The United States and Canada have a close economic and cultural ties due to proximity. It’s not surprising that citizens from both countries move to each other’s country to invest, study, conduct business, work or to retire. Both countries, the U.S. and Canada, have very unique system in taxation. Thus, they agreed on the US-Canada Tax Convention signed in 1980 or more commonly called as the Tax Treaty.

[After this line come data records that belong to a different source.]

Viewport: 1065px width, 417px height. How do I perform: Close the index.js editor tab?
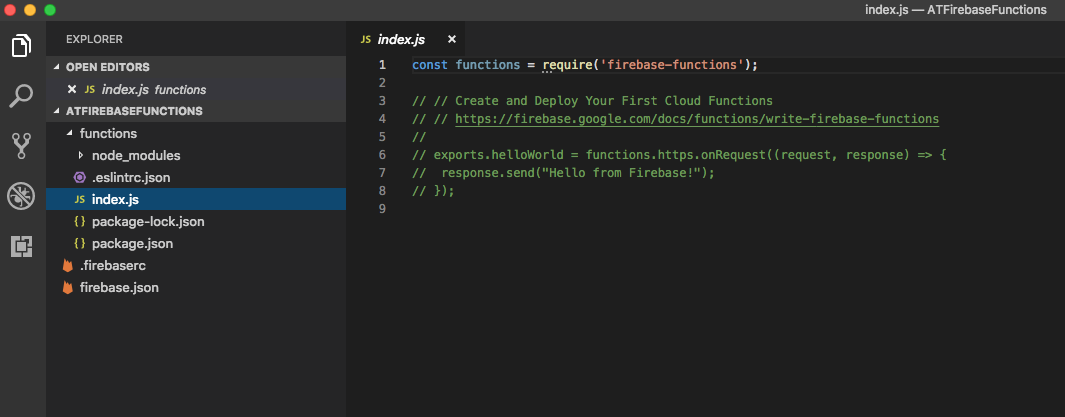pos(451,39)
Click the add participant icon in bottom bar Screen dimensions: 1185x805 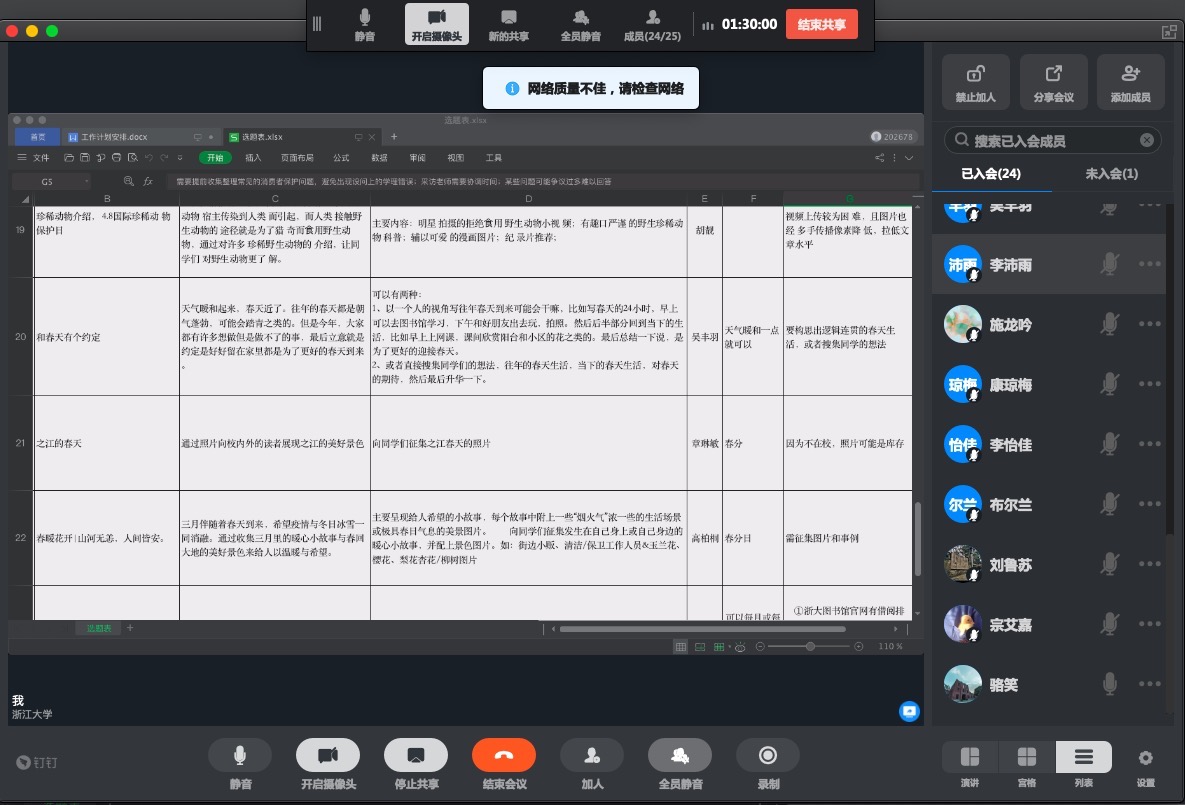click(x=592, y=755)

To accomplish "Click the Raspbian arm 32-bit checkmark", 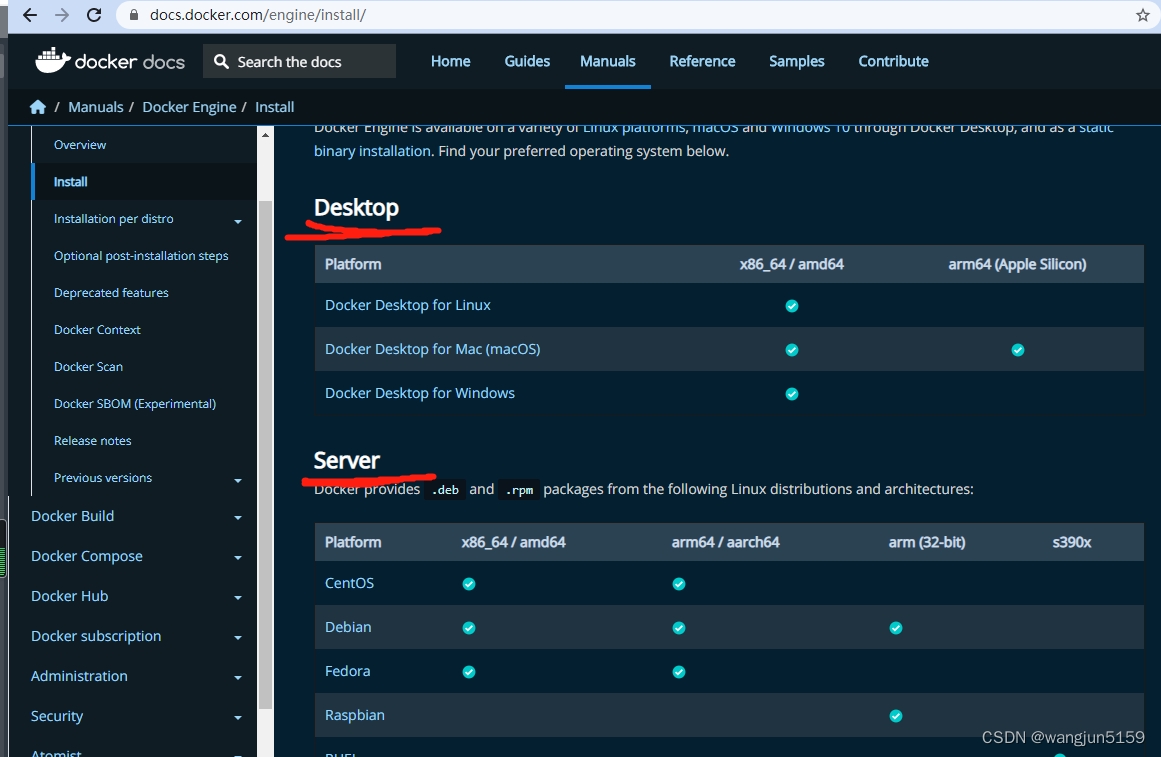I will 896,716.

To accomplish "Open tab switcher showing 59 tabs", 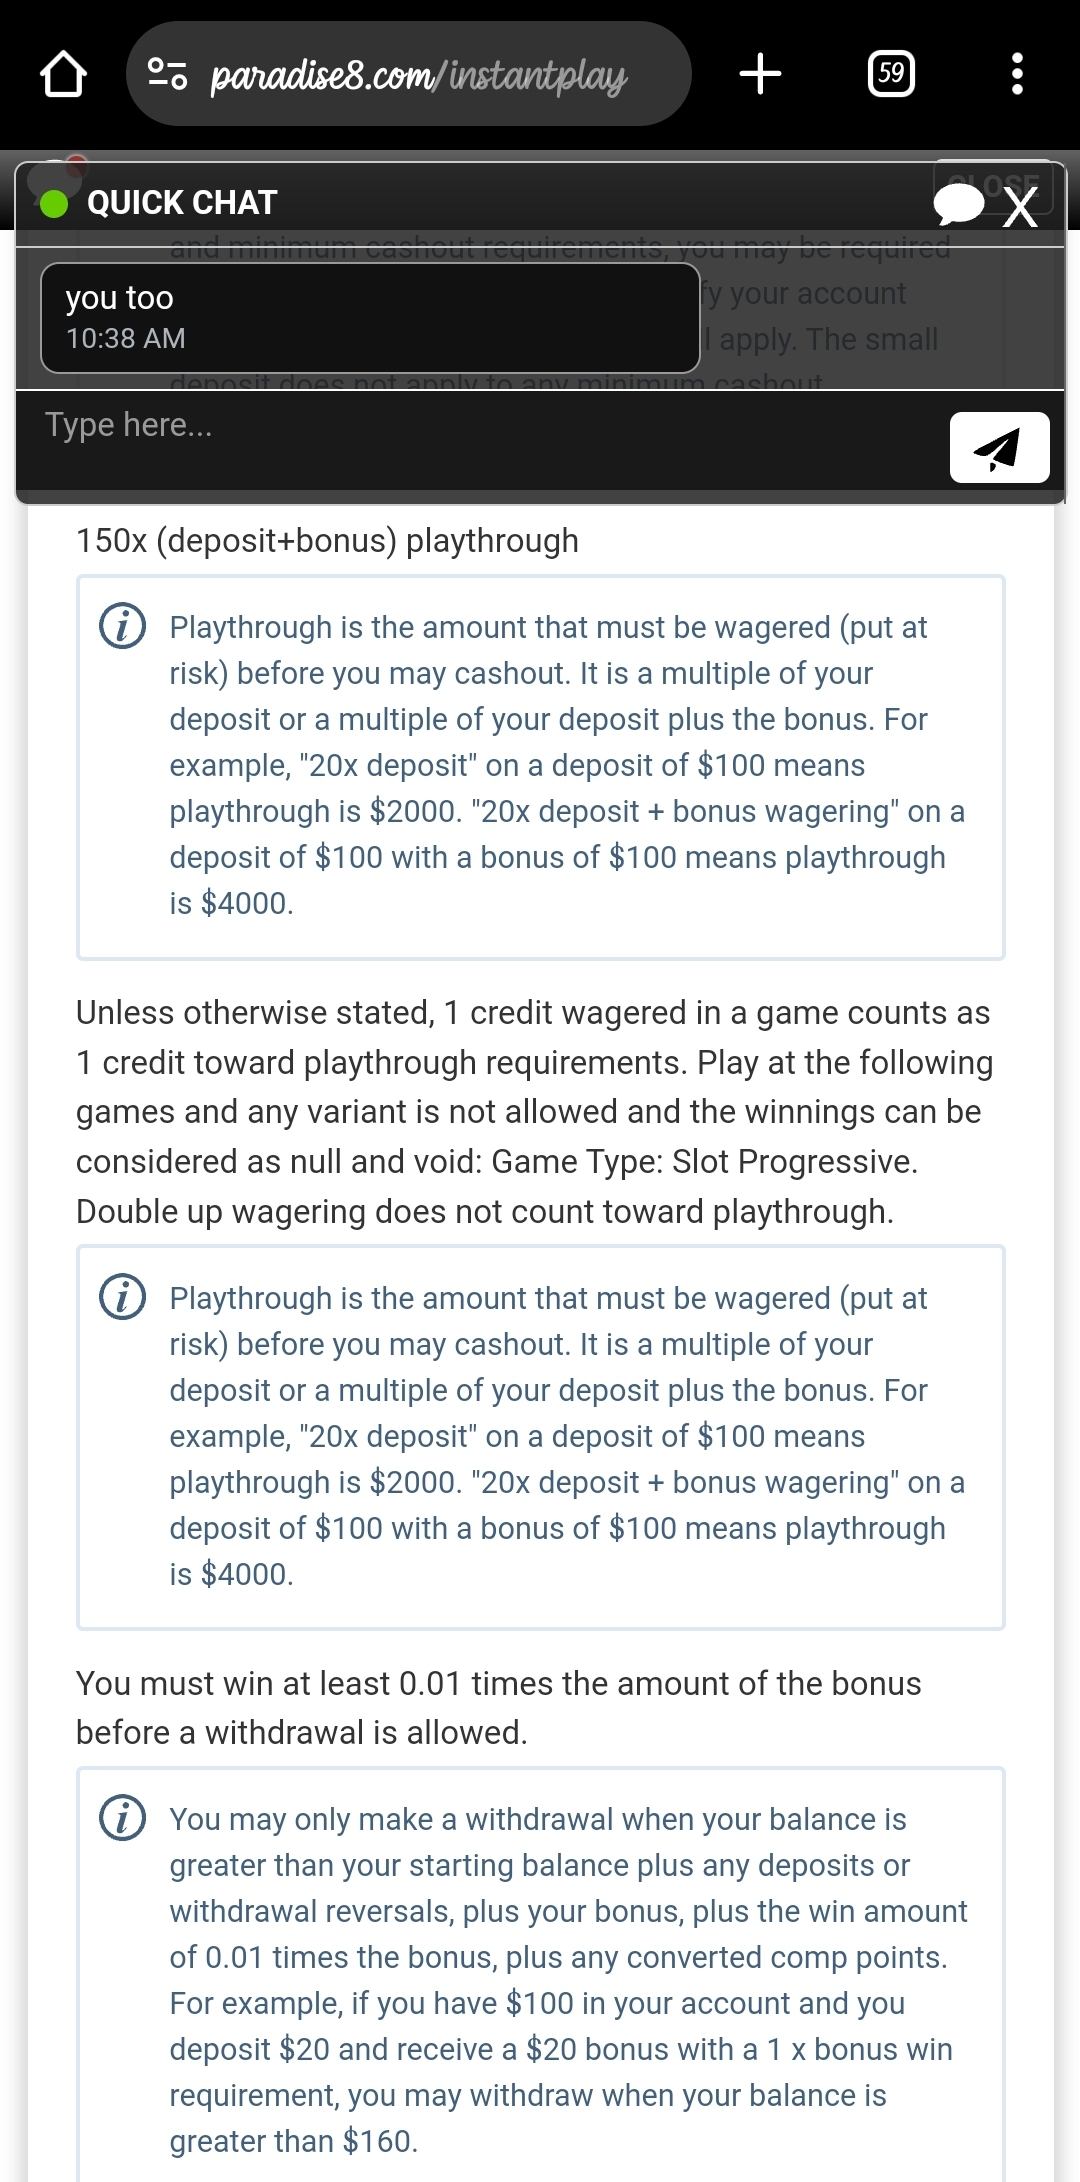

The Tax Treaty covers the foreign tax credits which are available in scenarios where each nation claims a right to tax the same income. Cross-border tax Canada-US, through the specific tax laws carried by the Tax Treaty, protects individuals from double taxation. Moreover, cross-border tax Canada-US navigates through tax requirements for both Canadian and US interest, earning and holdings. US taxes in Canada include personal and business taxes, income from sale of properties and estate taxes and rental income. All these require expert handling to ensure legal taxes are paid and penalties are avoided.

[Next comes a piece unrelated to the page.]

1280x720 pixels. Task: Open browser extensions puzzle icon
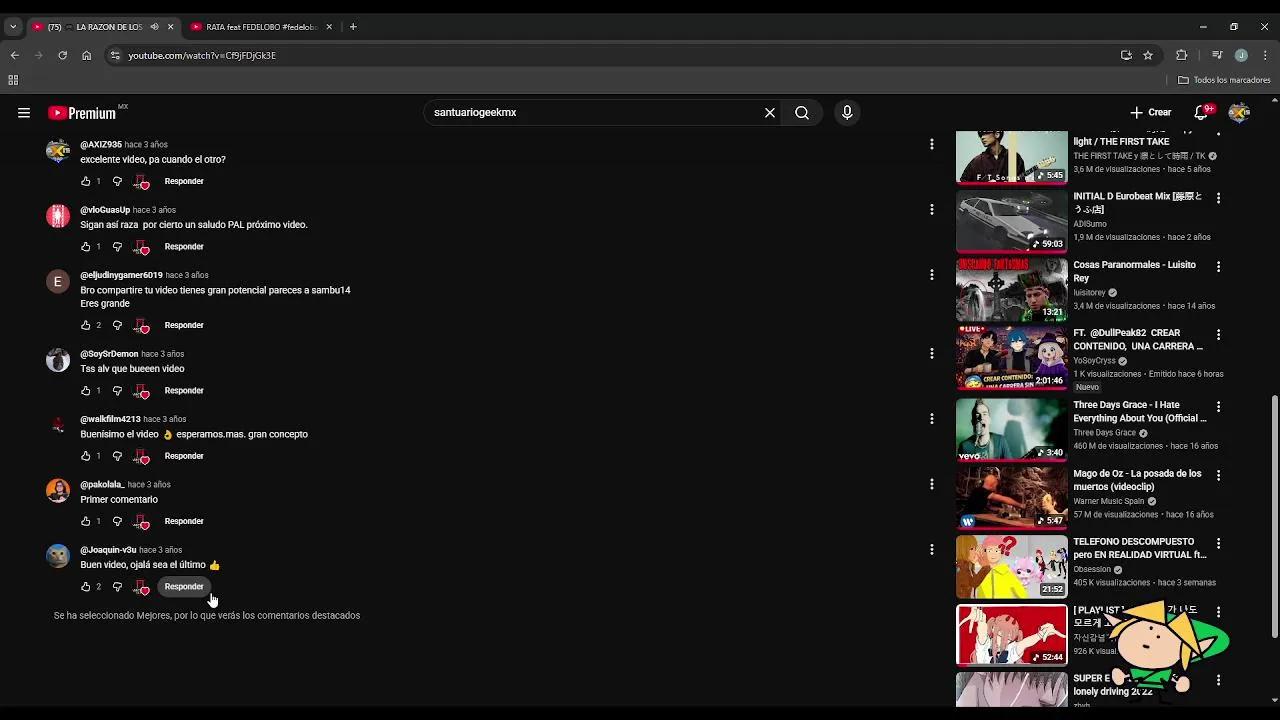pos(1181,55)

Apart from avoiding “double taxation”, the Tax Treaty and other amending protocols also enhances copper ration between the two countries. The 5th protocol to the Tax Treaty was designed to remove source-country “withholding” tax on cross-border interest payments. Carla Pehowski, senior tax counsel, U.S. Taxation, RBC, notes that, “The big benefit of eliminating withholding tax on cross-border interest payments is that cross-border businesses will have more flexibility in choosing and working with their bankers” She further adds, “Any attempt to centralize all lending in Canada would trigger a request by the bank for reimbursement of withholding tax on any interest due from the U.S. borrower. There’s a whole layer of complexity and potential expense that will disappear in the future cross-border loans.” The 5th Protocol also includes allowing taxpayers arbitration to otherwise insolvable double tax issues and ensuring that immigrant gains do not have double taxation.

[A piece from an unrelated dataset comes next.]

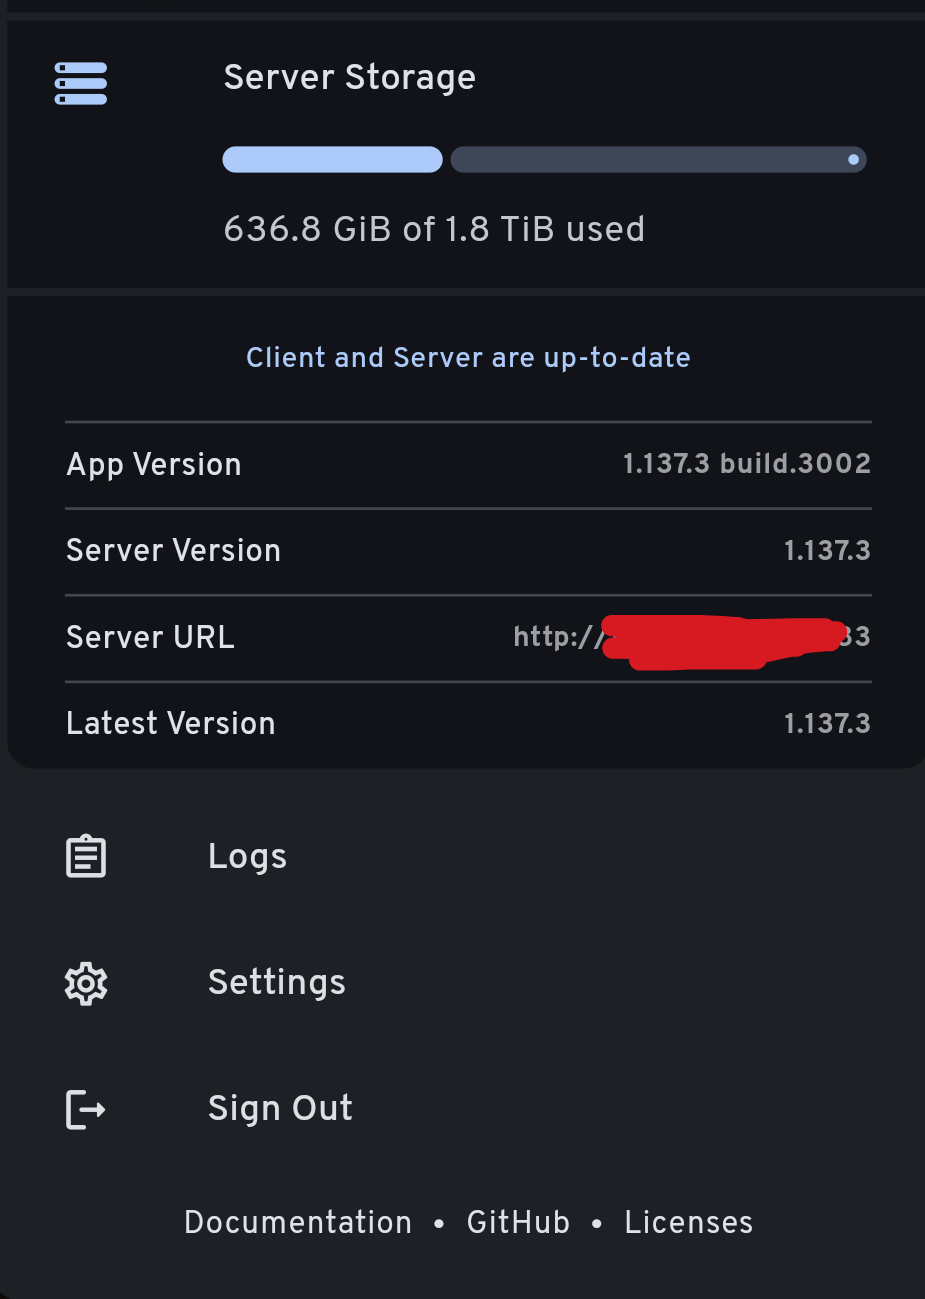The image size is (925, 1299).
Task: Click the storage amount text label
Action: pyautogui.click(x=434, y=229)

In addition, here are a few things you need to know about taxes:
- Know which cross border forms you need to file to the Internal Revenue Service (IRS). US taxes in Canada is linked to the IRS through the Canada Revenue Agency (CRA). Errors in preparing these returns can result in penalties, tax costs and interest payments.
- Deadlines are important. Taxpayers who live abroad have different deadlines than U.S. Citizen living in the U.S. If you don’t meet these deadline, it can be quite costly.
- Make sure you have a competent cross border tax specialist.